Digital capabilities complement innovation capabilities in stimulating young firms’ growth.

Following Bruno, Korosteleva, et al. (Citation2021), complementarities are expected between digital capabilities and investment in fixed capital (tangibles) to enhance firm growth. Digital capabilities may work as a pre-condition or accelerator for tangible capital to shape firms’ growth in industries with low tangible capital intensity, like services, and high tangible capital intensity sectors like metal manufacturing. Distance matters for the latter, and reaching a broader customer base via a well-developed infrastructure is crucial.

Using firm-level data from the European Investment Survey data, covering 27 EU countries and the UK over the period 2016–2019, Thum-Thysen et al (Citation2017, Citation2021). find that complementarities between tangible capital investments, software (intangible digital investments) and training of employees (intangible human capital investments) played the critical growth-enhancing role. Synergies between investments in fixed capital, intangible assets such as new computer software and human capital enable the development of new organizational structures and business models, facilitating firm-level and macro-economic growth (Thum-Thysen et al. Citation2017; Thum-Thysen, Voigt, and Weiss Citation2021).

As firms develop the necessary physical infrastructure (e.g. ICT hardware) and invest in software and databases, these complementarities generate efficiency gains. Without the latter, it will not be possible to reap further benefits from intangible digital investments (Kim et al. Citation2008). Finally, the digital sector is also expected to have a positive so-called ‘yeast’ growth effect, spreading across other sectors in the longer run (Van Ark, de Vries, and Erumban Citation2021).

Thus, our next hypothesis reads as follows:

Hypothesis 2c:

Digital capabilities reinforce the impact of tangible capital on young firms’ growth.

2.3. Entrepreneurial growth and marketstructure

A market structure may affect entrepreneurial growth through incentives for firms to engage in R&D activities. However, there is no simple relationship between market structure and innovation (Acemoglu, Aghion, and Zilibotti Citation2006; Aghion et al. Citation2009). Aghion and Howitt (Citation2006) show an inverted-U relationship, so only a certain degree of competition positively induces innovative behaviour. Competition may be conducive to growth on the technology frontier but not necessarily behind the frontier (ibid).

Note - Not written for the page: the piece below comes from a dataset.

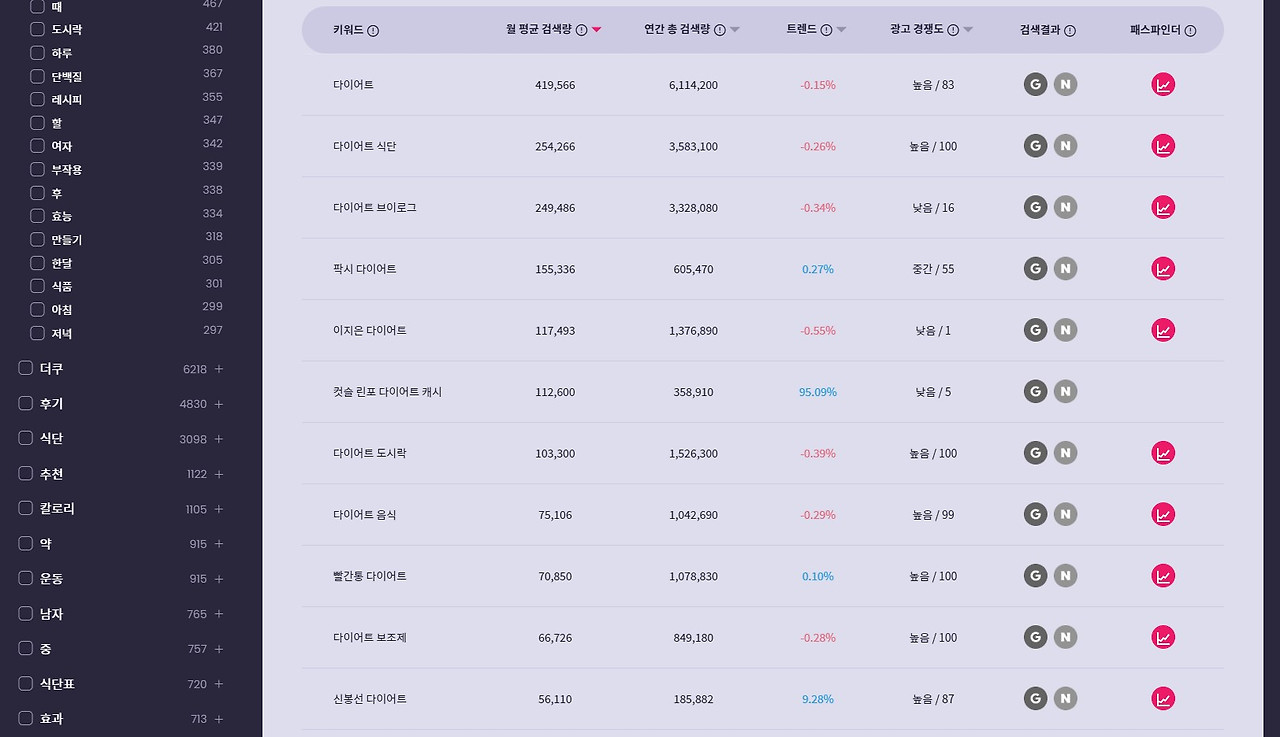The width and height of the screenshot is (1280, 737).
Task: Select the 운동 category label
Action: tap(51, 579)
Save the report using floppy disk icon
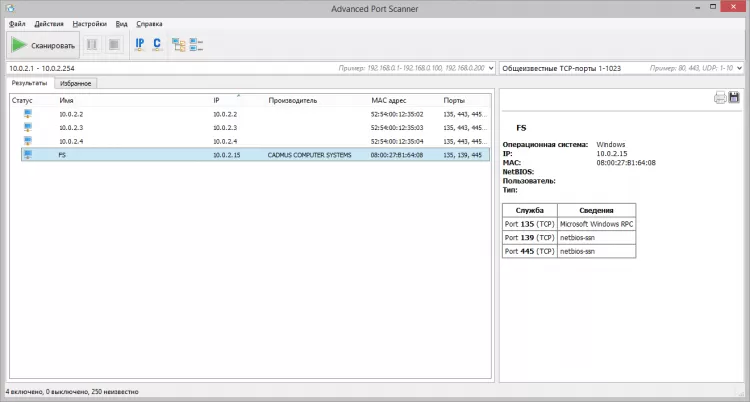The image size is (750, 402). click(x=734, y=97)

On the one hand, concentrated market structures represent barriers to new entrants through economies of scale enjoyed by established incumbents benefitting from lower average costs (due to absolute cost advantages), making them more competitive vis-à-vis new entrants. Incumbents might also enjoy temporally bounded quasi-monopoly power in more concentrated markets via intellectual property protection of products, services, and business models. Digitalisation may help overcome these barriers by reducing young firms’ entry and operating costs (Autio et al. Citation2018) and may allow them to reach out to a broader customer base via e-platforms (Nambisan, Citation2017; Nambisan et al. Citation2017). However, this may not be sufficient to counteract the effect of incumbents’ monopoly rents via their substantial intellectual property assets in concentrated markets.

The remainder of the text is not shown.